DATA FOR ANALYSIS
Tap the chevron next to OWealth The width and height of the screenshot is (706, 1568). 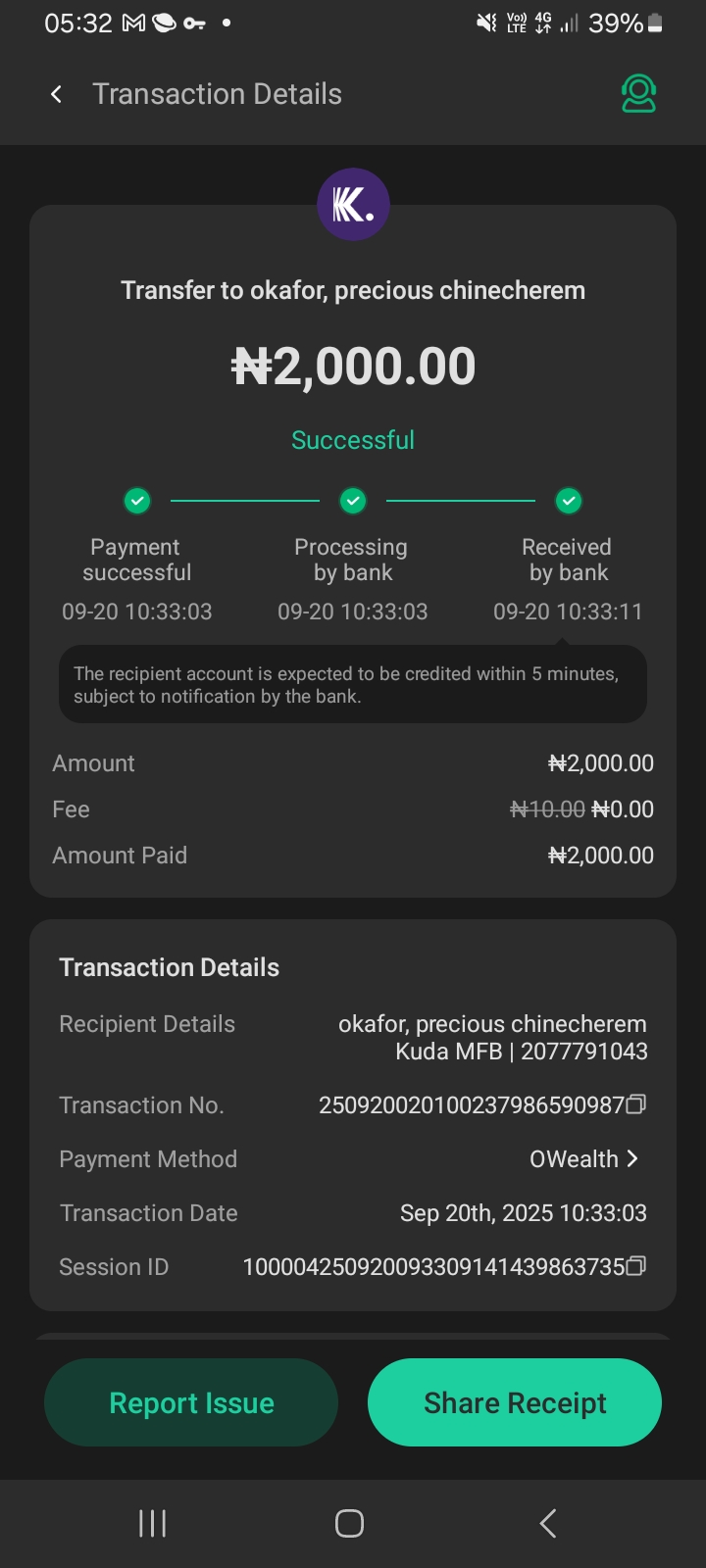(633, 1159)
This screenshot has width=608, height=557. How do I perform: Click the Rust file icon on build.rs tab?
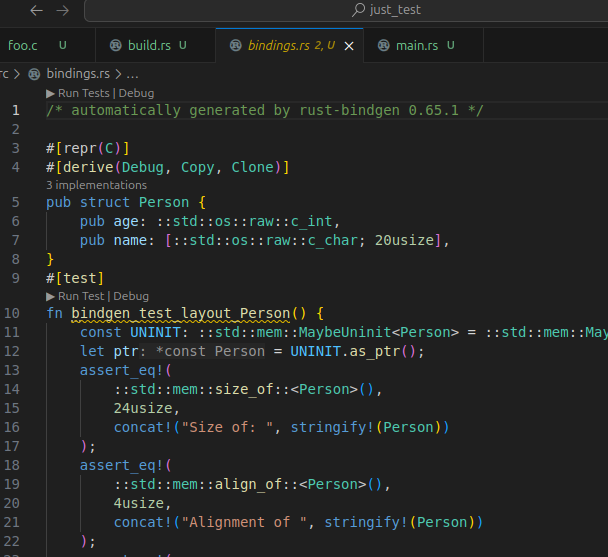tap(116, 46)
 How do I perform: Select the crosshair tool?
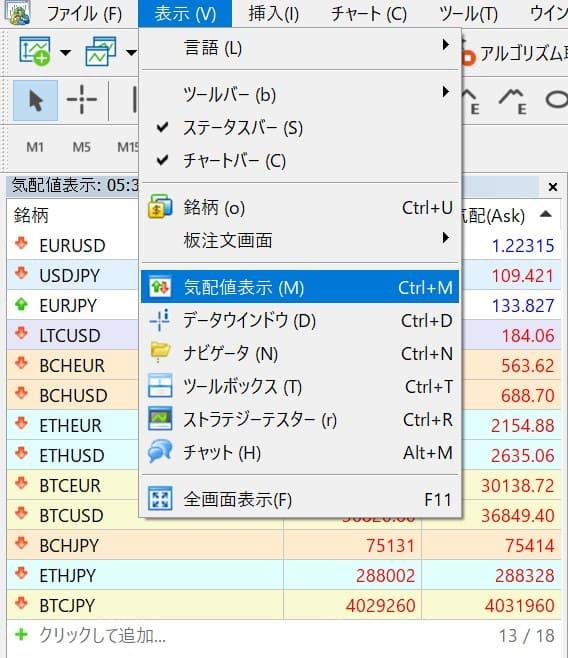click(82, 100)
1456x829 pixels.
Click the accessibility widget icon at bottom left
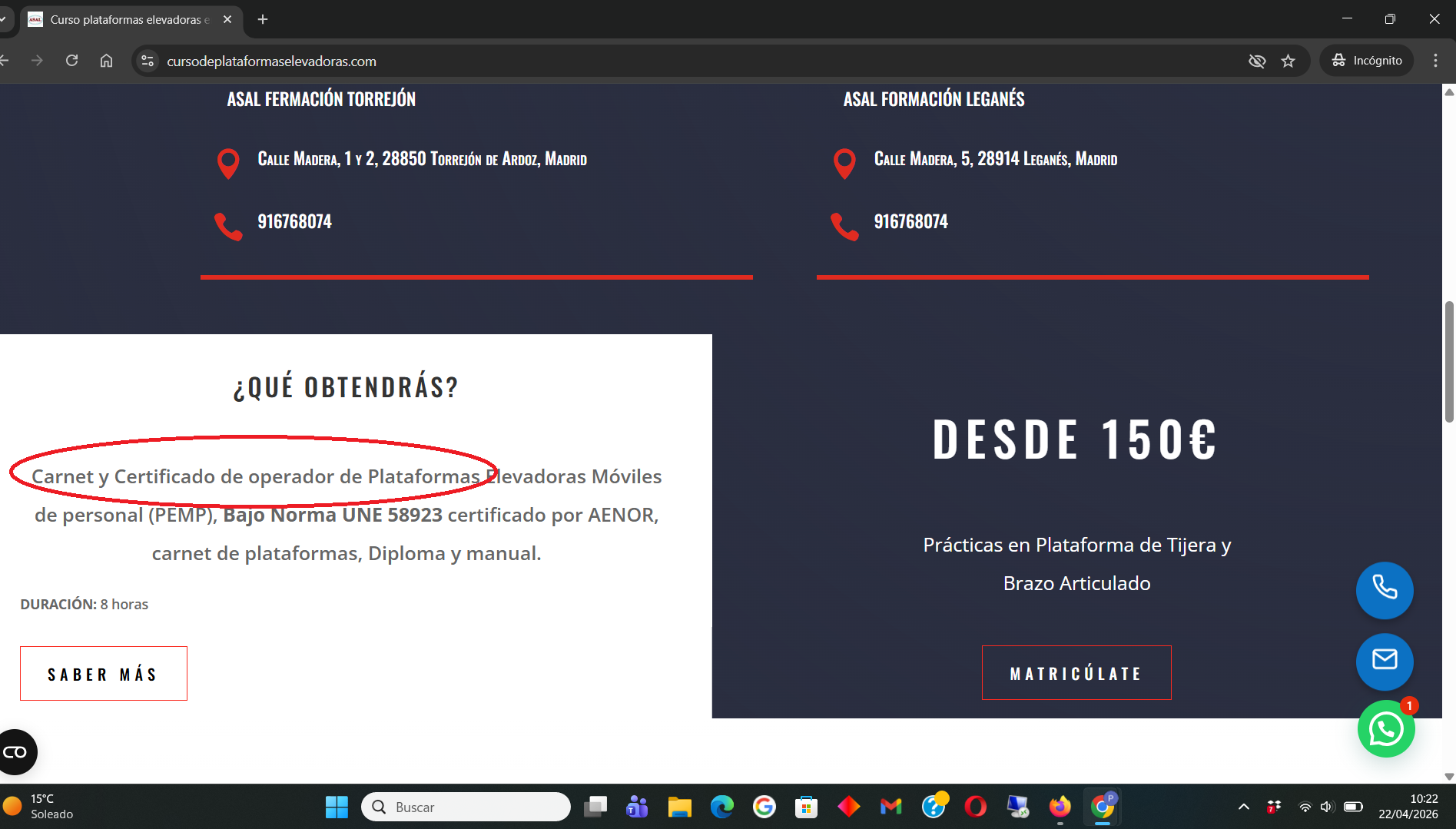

WHAT THE TASK REQUIRES
Starting at the line that contains "How do I perform: Select the crosshair tool?", retype each line through the end of the data exactly, and leave out every picture.

OUTPUT OF THE TASK
 How do I perform: Select the crosshair tool?
click(82, 100)
1456x829 pixels.
Click the accessibility widget icon at bottom left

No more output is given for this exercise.